**TEXT**.
%%
June and July are critical months to the success of next year's strawberry production. The runner, or daughter plants, produced during the 6 to 8 weeks period following harvest or renovation will be the most productive plants next season. Be careful to not allow the plant to enter into moisture or nutrient stress during this period. Daughter plants produced after mid-August are generally least productive, so if bed width is maintained by cultivation, it is better to do this in late summer and early fall rather than at this time.


Squash bug. (ARS photo by Scott Bauer.)

Prolonged humid conditions are especially conducive to the buildup of disease problems in the home fruit orchard and vegetable garden. By maintaining a preventive disease control program with scheduled applications of recommended fungicides, the home gardener will be much more successful in harvesting top quality produce.

July is the time insects become invasive in the garden. Some to look for are:

--Corn earworm (larvae): Sweetcorn growers should spray silks as soon as they appear and continue until they turn brown.

--Tomato fruitworm: The same insect as the earworm, feeds on tomatoes. Spray 7 to 10 days for worm control. Do not use Sevin too often as it can create a spider mite problem on tomatoes. A weekly spray of Bacillius thruingiensis will control the fruitworm and tomato pinworm.

--Spider mites: Perhaps the worst problem for most gardeners, spider mites love hot, dry weather and multiple rapidly. The best way to inspect for mites on your plants is to place a white piece of paper under a stem and shake it. Mites will appear as small red to brown dots. If they move, they're mites. Spider mites will attack almost any plant grown in the garden during the summer, and seem to really like tomatoes, watermelons, cantaloupes and squash. Planting marigolds next to tomatoes will not help. The mites will kill the marigolds and move to tomatoes.
%%
**DIRECTIONS**.
a - In the summer garden text, which daughter plants are generally least productive?
b - Pick up the summer garden text after its final sentence and continue it.

**SOURCE MATERIAL**.
%%
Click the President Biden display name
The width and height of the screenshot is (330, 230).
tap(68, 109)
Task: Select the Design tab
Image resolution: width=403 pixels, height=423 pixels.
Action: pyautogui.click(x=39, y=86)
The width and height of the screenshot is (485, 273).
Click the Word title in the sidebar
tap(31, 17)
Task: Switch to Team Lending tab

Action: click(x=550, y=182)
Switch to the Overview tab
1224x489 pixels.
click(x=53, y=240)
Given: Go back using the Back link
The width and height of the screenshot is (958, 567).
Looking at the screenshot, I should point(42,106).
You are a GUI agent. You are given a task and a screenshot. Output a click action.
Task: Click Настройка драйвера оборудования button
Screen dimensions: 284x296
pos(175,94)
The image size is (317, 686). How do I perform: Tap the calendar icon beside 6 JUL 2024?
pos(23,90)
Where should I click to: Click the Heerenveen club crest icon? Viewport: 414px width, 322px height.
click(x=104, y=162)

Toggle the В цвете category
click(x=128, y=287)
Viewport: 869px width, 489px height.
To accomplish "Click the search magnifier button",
%%
%%
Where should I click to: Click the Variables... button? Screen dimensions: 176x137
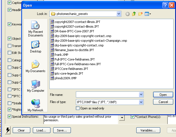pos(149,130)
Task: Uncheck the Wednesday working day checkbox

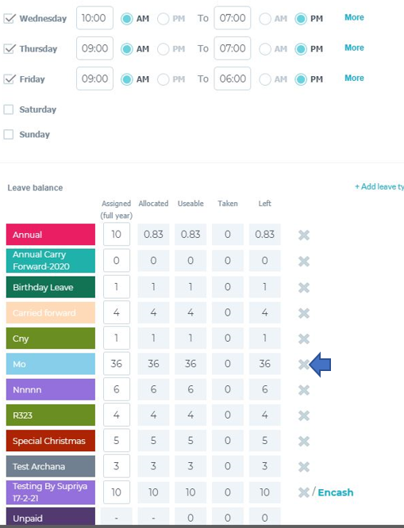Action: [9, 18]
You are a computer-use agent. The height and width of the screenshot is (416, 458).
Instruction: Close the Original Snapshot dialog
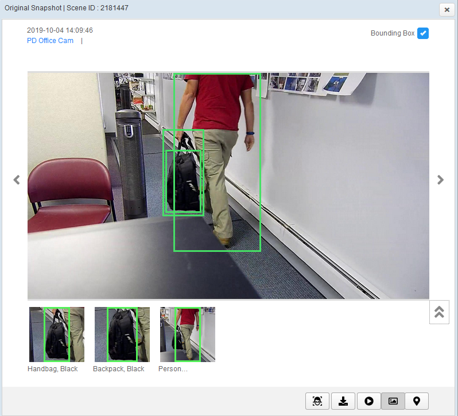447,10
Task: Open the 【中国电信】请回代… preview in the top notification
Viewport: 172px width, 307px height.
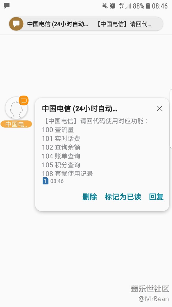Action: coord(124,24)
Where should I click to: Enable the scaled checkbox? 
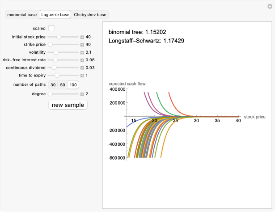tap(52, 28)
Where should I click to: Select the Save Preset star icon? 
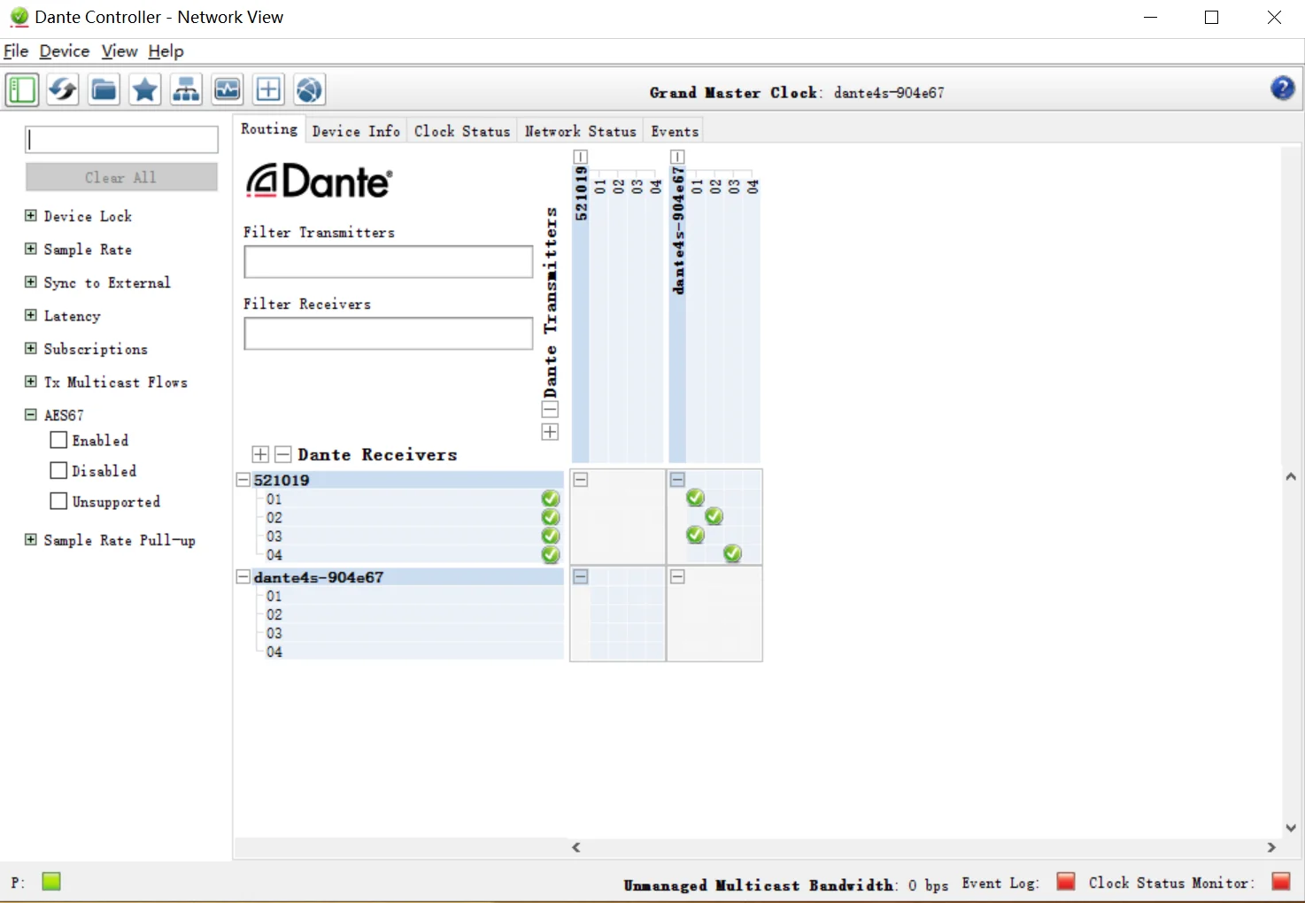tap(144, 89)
%%
%%
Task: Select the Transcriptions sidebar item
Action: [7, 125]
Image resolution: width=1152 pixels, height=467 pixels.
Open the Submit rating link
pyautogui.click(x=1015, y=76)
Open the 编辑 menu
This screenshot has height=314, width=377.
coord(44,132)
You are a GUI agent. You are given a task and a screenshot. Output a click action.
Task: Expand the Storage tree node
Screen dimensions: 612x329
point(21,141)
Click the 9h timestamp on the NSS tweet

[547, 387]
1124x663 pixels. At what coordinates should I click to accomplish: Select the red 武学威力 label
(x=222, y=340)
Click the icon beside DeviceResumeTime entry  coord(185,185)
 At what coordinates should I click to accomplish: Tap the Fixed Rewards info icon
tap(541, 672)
%%
**OUTPUTS IN ORDER**.
a - Daughter plants produced after mid-August.

b -
Insecticidal soap can be used to control spider mites, or spray with insecticides such as Kelthane if you still have some.

--Squash bugs: The best control in the garden is to hand pick the bugs and kill them. Also crush the bronze egg masses. This control works well on small planting, but is not practical on larger areas. Chemical controls should be directed against young bugs (nymphs), as the squash bug is very difficult to kill as it gets older.

--Tomato hornworms: Inspect tomato and pepper plants for these big eaters. They can be detected by their droppings (frass) on the ground below the area in which they are feeding. Fresh frass is soft and green, hard and black when old. Hand picking is the best control for these non-poisonous worms.

--Pill bugs, or roly-polies, can injure seedling plants by eating roots or girdling stems. These insects tend to feed on rotting plant parts and other organic matter. They prefer moist, unprotected areas such as underneath brick, trash piles and other debris. However, a heavy population can injure seedlings.

Taking action to control the bugs may be considered if tender vegetables, flowers or strawberries are present. Spraying the soil surface with a product designed to target these insects is an effective method of control.